**Task statement**.
Pick each line that has "will" out of the records.

········

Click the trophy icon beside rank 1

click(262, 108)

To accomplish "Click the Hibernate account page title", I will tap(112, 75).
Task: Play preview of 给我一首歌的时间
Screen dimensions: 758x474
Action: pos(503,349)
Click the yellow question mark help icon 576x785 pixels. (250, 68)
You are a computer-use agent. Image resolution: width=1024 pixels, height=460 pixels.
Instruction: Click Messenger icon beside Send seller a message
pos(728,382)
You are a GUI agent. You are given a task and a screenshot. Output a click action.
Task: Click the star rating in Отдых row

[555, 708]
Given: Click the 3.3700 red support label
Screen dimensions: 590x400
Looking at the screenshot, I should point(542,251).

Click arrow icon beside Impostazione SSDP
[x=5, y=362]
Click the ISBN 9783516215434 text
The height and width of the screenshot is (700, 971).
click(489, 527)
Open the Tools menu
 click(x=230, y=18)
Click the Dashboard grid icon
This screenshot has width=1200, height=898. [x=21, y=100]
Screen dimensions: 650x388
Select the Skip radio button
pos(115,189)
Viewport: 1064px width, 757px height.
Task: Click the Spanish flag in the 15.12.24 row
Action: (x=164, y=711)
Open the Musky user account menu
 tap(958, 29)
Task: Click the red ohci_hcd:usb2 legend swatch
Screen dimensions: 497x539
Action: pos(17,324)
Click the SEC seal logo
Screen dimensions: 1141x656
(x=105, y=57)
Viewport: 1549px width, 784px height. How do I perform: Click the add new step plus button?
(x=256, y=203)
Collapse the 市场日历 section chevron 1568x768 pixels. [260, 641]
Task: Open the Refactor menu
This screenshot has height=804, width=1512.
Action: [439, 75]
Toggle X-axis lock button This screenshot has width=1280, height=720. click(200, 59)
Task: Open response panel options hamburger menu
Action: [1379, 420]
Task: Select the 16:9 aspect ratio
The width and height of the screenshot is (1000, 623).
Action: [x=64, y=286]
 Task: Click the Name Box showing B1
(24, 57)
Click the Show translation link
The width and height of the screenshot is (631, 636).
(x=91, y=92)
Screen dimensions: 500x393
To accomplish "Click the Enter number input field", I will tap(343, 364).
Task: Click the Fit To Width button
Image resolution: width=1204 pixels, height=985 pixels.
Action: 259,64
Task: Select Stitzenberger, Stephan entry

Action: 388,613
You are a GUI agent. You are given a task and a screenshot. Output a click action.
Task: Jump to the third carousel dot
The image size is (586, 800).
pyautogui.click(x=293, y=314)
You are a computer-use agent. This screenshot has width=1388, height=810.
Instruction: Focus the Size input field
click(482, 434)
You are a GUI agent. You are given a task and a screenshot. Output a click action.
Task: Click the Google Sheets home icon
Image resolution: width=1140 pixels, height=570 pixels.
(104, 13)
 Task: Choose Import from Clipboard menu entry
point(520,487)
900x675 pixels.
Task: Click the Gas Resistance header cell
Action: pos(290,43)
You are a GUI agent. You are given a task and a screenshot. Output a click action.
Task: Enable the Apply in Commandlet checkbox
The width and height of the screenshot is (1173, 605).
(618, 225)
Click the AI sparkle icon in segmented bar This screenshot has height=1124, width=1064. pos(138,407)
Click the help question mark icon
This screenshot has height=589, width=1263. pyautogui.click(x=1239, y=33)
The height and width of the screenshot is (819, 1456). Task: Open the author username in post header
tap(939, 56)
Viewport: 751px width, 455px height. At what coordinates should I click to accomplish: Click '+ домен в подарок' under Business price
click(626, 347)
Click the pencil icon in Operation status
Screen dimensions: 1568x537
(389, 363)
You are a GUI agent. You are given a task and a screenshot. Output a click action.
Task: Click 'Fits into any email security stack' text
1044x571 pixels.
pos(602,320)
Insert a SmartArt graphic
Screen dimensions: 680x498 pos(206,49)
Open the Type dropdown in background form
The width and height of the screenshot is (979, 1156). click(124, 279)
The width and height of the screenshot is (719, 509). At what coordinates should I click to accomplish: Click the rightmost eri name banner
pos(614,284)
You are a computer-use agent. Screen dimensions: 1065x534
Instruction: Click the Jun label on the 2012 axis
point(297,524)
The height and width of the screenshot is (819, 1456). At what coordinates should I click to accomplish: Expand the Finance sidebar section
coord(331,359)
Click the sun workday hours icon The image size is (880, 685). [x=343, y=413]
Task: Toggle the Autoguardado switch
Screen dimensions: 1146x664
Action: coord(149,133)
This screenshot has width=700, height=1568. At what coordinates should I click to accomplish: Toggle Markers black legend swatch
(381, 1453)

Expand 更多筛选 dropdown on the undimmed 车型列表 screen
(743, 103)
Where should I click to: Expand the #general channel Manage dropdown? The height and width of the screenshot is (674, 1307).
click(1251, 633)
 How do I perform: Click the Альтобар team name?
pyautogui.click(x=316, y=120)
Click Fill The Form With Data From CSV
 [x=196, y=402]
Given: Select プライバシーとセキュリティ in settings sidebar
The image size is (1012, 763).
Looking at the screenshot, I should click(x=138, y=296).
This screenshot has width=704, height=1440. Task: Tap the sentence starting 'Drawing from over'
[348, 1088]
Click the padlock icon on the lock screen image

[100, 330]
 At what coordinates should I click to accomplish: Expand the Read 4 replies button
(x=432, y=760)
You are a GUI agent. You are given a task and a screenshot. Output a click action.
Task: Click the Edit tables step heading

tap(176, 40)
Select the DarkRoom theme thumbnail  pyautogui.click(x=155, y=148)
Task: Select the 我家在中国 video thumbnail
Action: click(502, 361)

········

**Expected output**.
To accomplish "Click the Hibernate account page title", I will tap(112, 75).
To accomplish "Click the Enter number input field", I will tap(343, 364).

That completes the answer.